Artificial neural network investigation of injectability and percolation of highly filled β -Tricalcium phosphate suspensions

Abstract

Over the past few decades, calcium phosphate cement has been used successfully for bone reconstruction applications. As percutaneous surgical methods have developed, there is an increased interest in calcium phosphate cement injection behavior. The aim of this study is to minimize percolation (liquid phase migration under pressure) and maximize injectability (ratio of the extruded part to whole) of highly filled β-tri calcium phosphate (β-TCP) suspensions by varying capillary flow process parameters with an artificial neural network (ANN) approach. The effects of hydroxyethyl cellulose (HEC) and polyethylene glycol (PEG-400) were also studied as binder additives for injectable β-tri calcium phosphate pastes. Prepared suspensions were investigated by capillary and small amplitude oscillatory rheometry. The study predicted experimental input and output data by using Backpropagation Neural networks via the Levenberg-Marquardt algorithm.
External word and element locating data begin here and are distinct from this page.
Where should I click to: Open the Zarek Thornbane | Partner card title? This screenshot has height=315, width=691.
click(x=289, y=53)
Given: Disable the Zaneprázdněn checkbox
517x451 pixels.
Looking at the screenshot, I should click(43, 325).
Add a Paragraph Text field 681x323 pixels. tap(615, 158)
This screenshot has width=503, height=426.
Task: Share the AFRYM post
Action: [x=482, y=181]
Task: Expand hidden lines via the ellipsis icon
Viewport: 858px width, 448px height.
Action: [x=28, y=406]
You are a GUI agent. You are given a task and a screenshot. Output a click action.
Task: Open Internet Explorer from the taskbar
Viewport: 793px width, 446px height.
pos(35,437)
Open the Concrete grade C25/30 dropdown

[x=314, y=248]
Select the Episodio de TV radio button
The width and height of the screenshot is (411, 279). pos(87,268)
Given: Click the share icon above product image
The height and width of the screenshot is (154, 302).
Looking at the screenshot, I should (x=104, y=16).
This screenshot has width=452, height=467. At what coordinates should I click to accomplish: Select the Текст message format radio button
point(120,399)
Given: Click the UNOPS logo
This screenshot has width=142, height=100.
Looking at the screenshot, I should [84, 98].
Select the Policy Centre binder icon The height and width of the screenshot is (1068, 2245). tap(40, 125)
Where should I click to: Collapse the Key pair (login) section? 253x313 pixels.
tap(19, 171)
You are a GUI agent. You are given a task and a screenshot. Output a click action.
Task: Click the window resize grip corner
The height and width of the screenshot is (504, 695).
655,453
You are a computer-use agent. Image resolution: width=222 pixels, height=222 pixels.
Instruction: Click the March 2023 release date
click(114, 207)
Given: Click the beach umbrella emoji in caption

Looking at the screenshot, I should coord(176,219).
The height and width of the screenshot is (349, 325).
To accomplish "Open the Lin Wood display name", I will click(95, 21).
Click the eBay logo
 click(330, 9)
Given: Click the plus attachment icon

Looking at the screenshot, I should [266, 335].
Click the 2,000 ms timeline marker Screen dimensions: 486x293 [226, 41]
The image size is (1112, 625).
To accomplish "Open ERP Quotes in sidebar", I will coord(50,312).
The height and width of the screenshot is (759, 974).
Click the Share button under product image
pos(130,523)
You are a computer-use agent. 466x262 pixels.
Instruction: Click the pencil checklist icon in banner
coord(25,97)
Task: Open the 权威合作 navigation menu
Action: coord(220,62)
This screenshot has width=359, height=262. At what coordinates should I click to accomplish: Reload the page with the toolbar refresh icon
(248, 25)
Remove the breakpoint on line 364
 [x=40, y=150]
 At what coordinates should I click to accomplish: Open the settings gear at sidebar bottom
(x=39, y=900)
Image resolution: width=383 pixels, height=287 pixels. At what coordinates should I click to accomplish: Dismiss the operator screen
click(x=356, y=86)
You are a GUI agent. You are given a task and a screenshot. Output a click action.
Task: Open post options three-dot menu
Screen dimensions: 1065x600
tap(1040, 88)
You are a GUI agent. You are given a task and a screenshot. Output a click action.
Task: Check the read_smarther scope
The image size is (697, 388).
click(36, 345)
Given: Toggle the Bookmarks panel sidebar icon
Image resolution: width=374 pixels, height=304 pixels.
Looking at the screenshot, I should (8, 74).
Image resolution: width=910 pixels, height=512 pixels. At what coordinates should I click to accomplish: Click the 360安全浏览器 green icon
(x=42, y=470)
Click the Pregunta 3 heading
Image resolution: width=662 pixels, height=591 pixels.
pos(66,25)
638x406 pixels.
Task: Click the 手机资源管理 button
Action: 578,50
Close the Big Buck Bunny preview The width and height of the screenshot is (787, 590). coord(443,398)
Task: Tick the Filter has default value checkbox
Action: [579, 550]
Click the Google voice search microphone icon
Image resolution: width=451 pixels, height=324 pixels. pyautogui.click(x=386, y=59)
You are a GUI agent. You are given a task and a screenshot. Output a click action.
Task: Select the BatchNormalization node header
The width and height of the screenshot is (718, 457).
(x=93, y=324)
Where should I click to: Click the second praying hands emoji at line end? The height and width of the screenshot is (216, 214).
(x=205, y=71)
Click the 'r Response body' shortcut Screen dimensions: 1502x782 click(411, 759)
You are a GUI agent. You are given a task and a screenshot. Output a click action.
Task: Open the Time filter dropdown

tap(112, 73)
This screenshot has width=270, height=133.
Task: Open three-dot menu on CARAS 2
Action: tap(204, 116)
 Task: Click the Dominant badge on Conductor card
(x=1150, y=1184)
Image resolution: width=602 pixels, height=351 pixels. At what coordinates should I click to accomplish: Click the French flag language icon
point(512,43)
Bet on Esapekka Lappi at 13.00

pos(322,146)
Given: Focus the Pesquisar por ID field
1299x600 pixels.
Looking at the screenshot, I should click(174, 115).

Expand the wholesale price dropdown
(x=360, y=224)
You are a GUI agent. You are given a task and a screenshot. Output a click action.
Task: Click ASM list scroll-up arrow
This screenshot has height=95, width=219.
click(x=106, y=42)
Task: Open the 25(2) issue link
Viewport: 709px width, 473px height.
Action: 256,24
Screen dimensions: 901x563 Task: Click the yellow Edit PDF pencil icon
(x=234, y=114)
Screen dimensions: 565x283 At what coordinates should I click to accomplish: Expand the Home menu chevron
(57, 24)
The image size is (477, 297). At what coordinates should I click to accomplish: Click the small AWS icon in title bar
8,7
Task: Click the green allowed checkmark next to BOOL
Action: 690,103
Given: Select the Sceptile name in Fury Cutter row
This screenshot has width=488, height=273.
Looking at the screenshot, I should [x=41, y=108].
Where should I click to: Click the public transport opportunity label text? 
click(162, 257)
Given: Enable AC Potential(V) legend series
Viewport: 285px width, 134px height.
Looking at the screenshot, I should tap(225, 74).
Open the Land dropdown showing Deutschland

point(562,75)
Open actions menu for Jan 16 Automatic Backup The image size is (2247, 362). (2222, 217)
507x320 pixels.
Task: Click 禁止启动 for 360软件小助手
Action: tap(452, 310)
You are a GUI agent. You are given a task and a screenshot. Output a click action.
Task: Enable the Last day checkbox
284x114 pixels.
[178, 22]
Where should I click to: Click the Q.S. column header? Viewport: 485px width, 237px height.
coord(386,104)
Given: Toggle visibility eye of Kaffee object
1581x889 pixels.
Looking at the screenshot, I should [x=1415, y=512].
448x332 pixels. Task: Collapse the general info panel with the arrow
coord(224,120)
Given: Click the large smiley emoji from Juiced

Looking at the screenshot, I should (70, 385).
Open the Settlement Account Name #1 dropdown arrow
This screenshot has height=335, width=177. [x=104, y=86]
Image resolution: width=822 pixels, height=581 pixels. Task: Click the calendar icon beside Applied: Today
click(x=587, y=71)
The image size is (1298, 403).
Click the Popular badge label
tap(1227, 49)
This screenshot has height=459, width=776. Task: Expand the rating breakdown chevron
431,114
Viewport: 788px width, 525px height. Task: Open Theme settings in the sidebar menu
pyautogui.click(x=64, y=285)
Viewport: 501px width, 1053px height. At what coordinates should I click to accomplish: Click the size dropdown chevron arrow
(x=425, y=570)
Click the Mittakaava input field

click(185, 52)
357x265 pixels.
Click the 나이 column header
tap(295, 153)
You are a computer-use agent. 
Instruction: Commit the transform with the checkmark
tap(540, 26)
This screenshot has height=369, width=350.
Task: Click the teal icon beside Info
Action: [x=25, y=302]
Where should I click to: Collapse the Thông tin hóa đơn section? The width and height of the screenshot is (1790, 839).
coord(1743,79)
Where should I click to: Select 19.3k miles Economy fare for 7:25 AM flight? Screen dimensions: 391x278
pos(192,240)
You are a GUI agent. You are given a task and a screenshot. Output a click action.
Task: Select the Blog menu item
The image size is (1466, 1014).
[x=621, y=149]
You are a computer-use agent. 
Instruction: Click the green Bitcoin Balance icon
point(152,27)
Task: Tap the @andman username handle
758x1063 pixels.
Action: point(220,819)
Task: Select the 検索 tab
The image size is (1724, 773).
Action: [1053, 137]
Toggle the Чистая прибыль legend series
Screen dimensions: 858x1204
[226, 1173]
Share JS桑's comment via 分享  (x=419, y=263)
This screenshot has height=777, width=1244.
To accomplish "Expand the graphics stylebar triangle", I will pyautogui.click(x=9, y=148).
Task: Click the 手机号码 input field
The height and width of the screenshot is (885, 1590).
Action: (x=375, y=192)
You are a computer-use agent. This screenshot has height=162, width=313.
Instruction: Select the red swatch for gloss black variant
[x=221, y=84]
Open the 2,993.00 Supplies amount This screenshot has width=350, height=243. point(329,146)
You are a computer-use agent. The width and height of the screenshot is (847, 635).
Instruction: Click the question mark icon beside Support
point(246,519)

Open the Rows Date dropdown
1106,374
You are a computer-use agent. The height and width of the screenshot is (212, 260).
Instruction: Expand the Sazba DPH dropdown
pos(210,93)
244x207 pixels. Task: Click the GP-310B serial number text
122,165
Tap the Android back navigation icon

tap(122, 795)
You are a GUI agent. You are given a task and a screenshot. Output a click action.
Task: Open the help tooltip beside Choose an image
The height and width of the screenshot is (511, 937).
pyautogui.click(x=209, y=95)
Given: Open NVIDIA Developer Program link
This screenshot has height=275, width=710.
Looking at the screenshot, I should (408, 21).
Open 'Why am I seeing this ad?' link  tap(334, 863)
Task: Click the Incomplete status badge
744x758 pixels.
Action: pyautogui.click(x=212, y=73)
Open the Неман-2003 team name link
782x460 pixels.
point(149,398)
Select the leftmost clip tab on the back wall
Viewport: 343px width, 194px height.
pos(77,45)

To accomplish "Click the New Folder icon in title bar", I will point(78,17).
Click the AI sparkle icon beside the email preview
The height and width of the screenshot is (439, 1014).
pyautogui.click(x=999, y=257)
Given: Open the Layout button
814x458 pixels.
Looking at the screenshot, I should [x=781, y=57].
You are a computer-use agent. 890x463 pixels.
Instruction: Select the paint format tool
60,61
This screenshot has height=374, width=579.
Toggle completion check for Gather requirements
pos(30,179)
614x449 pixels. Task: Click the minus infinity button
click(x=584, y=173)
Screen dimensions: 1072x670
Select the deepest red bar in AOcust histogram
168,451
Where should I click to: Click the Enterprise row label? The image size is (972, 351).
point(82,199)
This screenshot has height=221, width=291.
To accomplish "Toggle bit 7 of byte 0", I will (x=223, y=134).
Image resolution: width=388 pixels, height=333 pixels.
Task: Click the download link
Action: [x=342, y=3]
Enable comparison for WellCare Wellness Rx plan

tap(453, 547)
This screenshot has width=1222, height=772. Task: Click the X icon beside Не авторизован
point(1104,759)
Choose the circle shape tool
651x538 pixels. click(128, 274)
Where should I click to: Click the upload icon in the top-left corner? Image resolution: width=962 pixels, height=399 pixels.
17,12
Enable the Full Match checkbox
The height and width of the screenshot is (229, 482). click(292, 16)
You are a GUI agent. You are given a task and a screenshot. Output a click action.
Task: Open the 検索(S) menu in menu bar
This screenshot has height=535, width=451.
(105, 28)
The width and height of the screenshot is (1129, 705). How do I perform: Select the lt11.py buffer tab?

The ANN model was developed by feed-forward back propagation network and predict percolation (%) and injectability (%). A great agreement was observed between the predicted values by the ANN model and the experimental data for injectability (%) and percolation (regression coefficients) of 0.9984 and 0.9982 respectively. The results depict that ANNs can improve the accuracy of injectability and percolation results which can be used to optimize process and additive parameters for injectable bone cements and pastes. 2 wt% HEC was determined as the most effective factor to improve the rheological properties of highly filled β-TCP pastes which could be injected as much as 99.21 % at a rate of 15 mm/min through dies with L/D ratio of 15. Their percolation value was calculated as 0.82 %. Lubricative effect of PEG-400 additive with 2 wt% HEC to reduce injection force was also demonstrated.